EXERCISE PROMPT: Reproduce all of the following lines, requests included, and shift every coordinate in the answers up by 8.

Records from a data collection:
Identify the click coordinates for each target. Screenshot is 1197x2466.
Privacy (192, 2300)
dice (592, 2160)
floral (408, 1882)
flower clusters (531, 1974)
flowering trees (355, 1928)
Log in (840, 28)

SOLUTION FOR THIS EXERCISE:
Identify the click coordinates for each target. Screenshot is 1197x2466.
Privacy (200, 2308)
dice (600, 2168)
floral (416, 1890)
flower clusters (539, 1982)
flowering trees (363, 1936)
Log in (848, 36)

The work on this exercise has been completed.